Listen to this story
|
German AI Startup Aleph Alpha has announced the release of its latest foundation model family, Pharia-1-LLM, featuring Pharia-1-LLM-7B-control and Pharia-1-LLM-7B-control-aligned. These models are now publicly available under the Open Aleph License, which permits non-commercial research and educational use.
Pharia-1-LLM-7B-control is designed to produce concise, length-controlled responses and is optimized for German, French, and Spanish languages. The model has been trained on a multilingual base corpus and adheres to EU and national regulations, including copyright and data privacy laws. It is specifically engineered for domain-specific applications in industries such as automotive and engineering.
The Pharia-1-LLM-7B-control-aligned variant includes additional safety features through alignment methods. This model is tailored for use in conversational settings like chatbots or virtual assistants, where safety and clarity are prioritized.

Data extracted from a collection
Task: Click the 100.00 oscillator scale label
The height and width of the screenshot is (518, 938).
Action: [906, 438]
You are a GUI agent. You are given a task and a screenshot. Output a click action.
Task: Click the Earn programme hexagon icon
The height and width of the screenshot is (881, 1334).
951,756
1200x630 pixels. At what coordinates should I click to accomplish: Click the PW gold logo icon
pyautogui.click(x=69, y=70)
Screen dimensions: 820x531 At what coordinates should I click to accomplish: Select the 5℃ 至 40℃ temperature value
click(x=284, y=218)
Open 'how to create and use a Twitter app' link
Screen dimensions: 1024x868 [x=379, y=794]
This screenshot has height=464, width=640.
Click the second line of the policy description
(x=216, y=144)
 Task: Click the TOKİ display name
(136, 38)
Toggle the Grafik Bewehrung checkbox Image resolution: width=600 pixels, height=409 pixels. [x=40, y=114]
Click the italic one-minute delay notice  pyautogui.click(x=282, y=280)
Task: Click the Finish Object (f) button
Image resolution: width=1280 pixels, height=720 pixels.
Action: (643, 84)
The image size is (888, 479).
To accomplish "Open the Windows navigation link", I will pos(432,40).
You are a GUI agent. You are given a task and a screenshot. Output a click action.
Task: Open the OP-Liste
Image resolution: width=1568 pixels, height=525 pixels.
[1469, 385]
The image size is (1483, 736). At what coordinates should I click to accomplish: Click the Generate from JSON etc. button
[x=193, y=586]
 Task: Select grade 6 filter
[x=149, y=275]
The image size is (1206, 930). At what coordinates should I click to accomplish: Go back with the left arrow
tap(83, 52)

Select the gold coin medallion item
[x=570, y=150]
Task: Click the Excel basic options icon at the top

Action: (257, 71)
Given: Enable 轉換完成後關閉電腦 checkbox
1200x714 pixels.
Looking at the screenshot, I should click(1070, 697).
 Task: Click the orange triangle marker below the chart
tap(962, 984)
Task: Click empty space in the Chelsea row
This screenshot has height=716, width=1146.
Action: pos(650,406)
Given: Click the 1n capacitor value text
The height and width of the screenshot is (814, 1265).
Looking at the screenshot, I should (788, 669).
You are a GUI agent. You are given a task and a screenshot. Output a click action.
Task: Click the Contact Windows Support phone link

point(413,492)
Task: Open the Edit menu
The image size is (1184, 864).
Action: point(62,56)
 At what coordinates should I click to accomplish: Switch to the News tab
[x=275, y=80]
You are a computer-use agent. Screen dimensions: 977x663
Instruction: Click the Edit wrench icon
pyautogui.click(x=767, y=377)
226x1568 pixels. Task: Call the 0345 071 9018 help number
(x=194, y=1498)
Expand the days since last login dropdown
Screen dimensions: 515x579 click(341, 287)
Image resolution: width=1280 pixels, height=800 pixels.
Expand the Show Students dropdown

▸ **To do**: Quote the stretch of the Pharia-1-LLM article from "Listen to this" through "and educational use.".

▸ **Expected output**:
Listen to this story
|
German AI Startup Aleph Alpha has announced the release of its latest foundation model family, Pharia-1-LLM, featuring Pharia-1-LLM-7B-control and Pharia-1-LLM-7B-control-aligned. These models are now publicly available under the Open Aleph License, which permits non-commercial research and educational use.